Task description:
Filter the records below, keeping only lines with the string "accomplish".

Data to examine:
□ □ □ □

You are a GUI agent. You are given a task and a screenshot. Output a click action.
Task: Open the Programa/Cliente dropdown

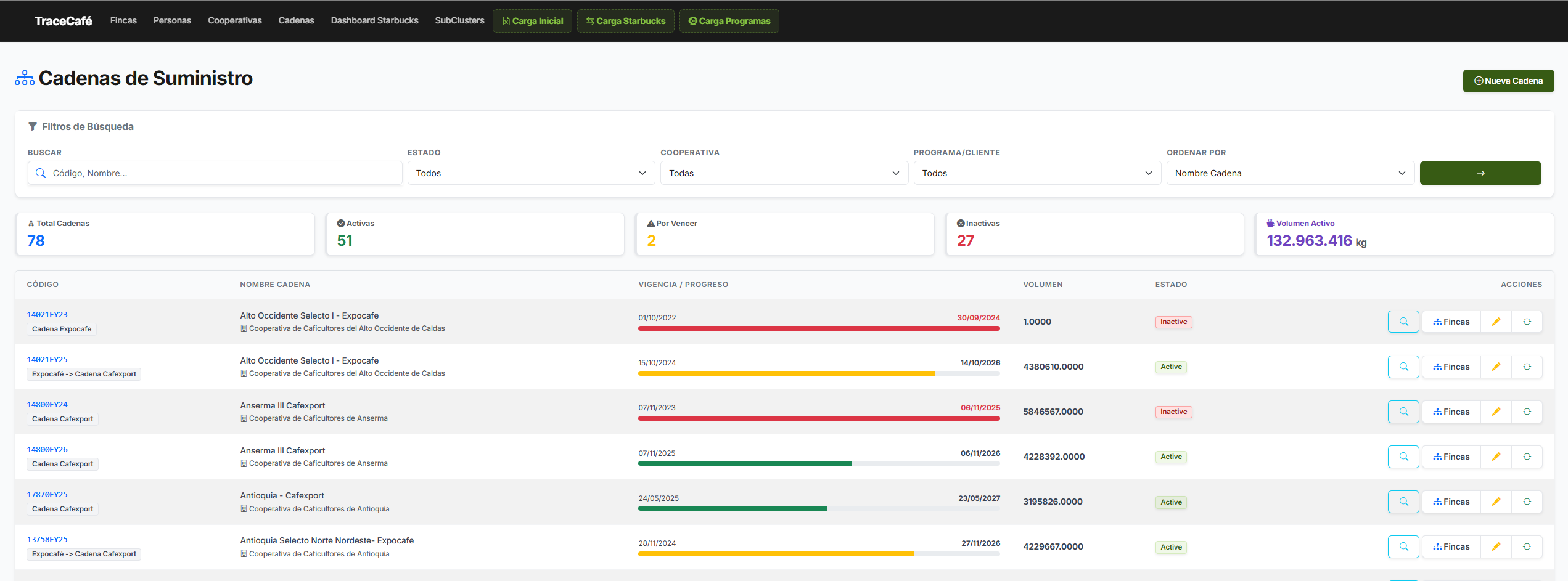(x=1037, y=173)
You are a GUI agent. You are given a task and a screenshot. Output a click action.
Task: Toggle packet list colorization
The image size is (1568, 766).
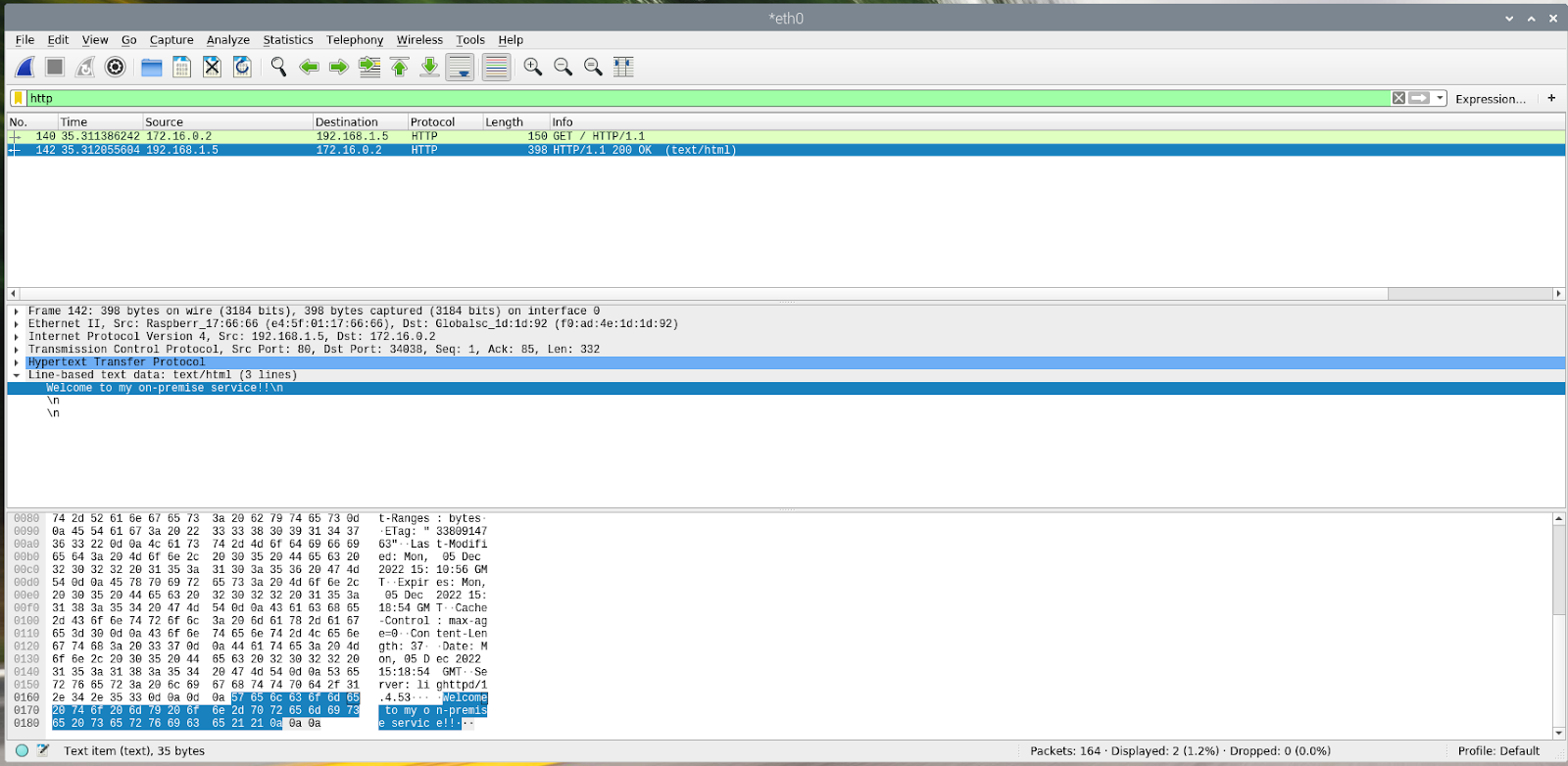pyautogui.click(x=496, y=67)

□ □ □ □

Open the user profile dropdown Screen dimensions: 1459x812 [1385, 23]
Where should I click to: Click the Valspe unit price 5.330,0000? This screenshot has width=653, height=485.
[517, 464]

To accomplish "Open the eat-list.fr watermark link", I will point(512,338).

□ □ □ □

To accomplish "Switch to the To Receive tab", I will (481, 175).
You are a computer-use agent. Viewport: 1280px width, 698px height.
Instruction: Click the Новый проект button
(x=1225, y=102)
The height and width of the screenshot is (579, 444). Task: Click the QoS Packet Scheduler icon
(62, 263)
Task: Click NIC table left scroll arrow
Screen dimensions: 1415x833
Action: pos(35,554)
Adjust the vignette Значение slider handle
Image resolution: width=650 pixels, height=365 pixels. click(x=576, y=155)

□ □ □ □

Solved exercise:
To accomplish "Open the eat-list.fr watermark link", I will point(512,338).
To accomplish "Switch to the To Receive tab", I will (481, 175).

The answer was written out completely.